*Your objective:* Find every line in the items below that contains the string "element", and copy each of those lines in full.

*Materials provided:*
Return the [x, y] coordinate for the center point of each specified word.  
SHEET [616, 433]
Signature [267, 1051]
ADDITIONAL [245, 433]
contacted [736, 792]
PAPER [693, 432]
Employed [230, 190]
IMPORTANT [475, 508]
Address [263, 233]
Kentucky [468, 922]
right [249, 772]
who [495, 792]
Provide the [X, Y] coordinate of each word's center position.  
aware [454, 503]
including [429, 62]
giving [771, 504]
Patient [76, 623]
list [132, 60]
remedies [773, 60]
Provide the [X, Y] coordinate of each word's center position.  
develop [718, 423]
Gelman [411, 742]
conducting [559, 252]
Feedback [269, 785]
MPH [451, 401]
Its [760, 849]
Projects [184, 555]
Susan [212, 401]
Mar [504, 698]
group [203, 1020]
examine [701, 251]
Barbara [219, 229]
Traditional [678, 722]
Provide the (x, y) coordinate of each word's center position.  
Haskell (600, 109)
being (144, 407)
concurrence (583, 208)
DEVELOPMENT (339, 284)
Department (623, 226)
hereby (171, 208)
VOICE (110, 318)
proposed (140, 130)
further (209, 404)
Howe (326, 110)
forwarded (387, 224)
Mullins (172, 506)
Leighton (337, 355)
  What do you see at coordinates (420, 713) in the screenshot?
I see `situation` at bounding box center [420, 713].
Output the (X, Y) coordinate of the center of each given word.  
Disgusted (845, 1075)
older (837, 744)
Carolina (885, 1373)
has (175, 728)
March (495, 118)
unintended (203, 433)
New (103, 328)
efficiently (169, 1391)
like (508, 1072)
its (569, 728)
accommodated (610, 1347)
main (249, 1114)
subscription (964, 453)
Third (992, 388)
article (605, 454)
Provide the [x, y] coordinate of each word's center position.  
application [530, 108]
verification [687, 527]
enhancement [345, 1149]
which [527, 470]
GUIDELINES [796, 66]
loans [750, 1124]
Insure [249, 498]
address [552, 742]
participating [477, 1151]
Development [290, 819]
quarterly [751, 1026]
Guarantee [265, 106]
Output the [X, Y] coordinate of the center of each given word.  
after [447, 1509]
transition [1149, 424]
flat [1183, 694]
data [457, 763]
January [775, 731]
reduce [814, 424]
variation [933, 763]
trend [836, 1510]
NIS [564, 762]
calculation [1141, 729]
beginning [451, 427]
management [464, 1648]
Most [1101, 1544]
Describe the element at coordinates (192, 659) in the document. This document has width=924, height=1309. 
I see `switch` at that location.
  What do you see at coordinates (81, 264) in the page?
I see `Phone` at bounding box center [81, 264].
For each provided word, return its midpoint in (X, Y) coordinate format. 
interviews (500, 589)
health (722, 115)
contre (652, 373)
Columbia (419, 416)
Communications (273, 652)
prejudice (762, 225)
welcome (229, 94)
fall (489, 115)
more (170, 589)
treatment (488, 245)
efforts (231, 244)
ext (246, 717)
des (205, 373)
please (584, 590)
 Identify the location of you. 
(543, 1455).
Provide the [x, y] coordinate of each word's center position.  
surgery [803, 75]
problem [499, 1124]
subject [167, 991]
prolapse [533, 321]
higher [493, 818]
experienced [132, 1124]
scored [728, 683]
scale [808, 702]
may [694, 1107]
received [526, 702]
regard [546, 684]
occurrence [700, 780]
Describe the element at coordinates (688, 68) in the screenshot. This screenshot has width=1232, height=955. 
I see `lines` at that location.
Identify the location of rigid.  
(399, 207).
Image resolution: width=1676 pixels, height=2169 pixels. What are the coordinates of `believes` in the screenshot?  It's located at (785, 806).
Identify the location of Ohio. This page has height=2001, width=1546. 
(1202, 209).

*Answer:*
Describe the element at coordinates (192, 659) in the document. This document has width=924, height=1309. 
Describe the element at coordinates (688, 68) in the screenshot. This screenshot has width=1232, height=955. 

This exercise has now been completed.